Everything VTN does is designed to be in a clear, comprehensive, and safe manner, and this starts before you even get on a course. Firstly you have to reach out and ask to come on a course, then one of the clinicians is going to contact you and conduct a short over the phone interview, to determine if you are at the right place in your journey to attend a course, and if you are not they are going to sign post you to someone who can help you get to that place.

I had my interview and was deemed ready to attend the course, and in June 2021, there I was attending my TSC. Each course is five days long and consists of two clinicians, two peer support workers, and 4 – 6 students. I made it known right from the start that as far as I was concerned, there was nothing wrong with me and that I was there to get the tick in the box and become a peer support worker. The course started with us going around the circle and taking turns to introduce ourselves, and then we went on to what was termed the “rules of engagement” or the course ground rules, and straight away this started to feel different as the rules were not coming from the clinicians or the peer supports. Sure they were helping and guiding, but we were encouraged to come up with at least one rule each and we all had to agree upon them.

shattered glass black and white

The rest of the course consisted of what seemed simple techniques, active listening, and communication skills along with coping skills, and some explanations of what trauma is and how it affects you. As we went through these various subjects, I found that things were really starting to resonate and click with me. I started to learn a lot about myself and why I behaved in certain ways. I discovered I was a rescuer. I would cut people off before they had finished speaking and try to give them a solution to what I thought there problem was, only to find that was not what they meant at all, and that I was just being really annoying to them.

I am told that over the 5 days, you get more therapy than the average person gets in 6 months. But, the real power of the course is in the circle. You sit in a circle as a group and each day you are asked to move to a different place within that circle.
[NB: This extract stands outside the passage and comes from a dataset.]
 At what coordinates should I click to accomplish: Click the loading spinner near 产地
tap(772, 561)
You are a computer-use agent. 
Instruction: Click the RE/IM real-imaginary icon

As the course moves on, you are encouraged to share information of your choice to the group, who are encouraged to actively listen and give you feedback on how that resonated with them. You start to realize that although your story may be different, you share commonalities. I shared a story that I had never told anyone else before, and it felt good to get it out and put it to rest. As time has gone on, I have told elements of that story to many people. These days, that event doesn’t invoke the same emotions as it once did.

“When I got home, my wife commented that I was a changed person, and indeed it has brought us closer together as a couple and as a family.”
shattered glass black and white

By the time the TSC was completed, I knew that the techniques worked and I was spurred on to go further within the organization. When I got home, my wife commented that I was a changed person, and indeed it has brought us closer together as a couple and as a family. Since completing the TSC, I have gone on to complete Peer Support training with VTN and have recently attended a TSC as a Peer Support worker.

Returning to TSC as a peer support worker has been the icing on the cake for me. Carrying out the admin functions of the course is a pleasure, going back over the various elements of the course reaffirms and reminds you of the techniques, but the best bit is the participants who show up apprehensive and unsure what to expect, and then day by day you see the change in them. By the end of the course I was so proud, it was like watching different people walk out the door.

“Every course I attend even as a peer support worker exposes me to something different and teaches me something new.”

My advice to anyone serving or who has served in the Armed Forces or Emergency Services is to reach out to VTN. It really works and may change your life, just like it changed mine, and I am still learning. Every course I attend even as a peer support worker exposes me to something different and teaches me something new.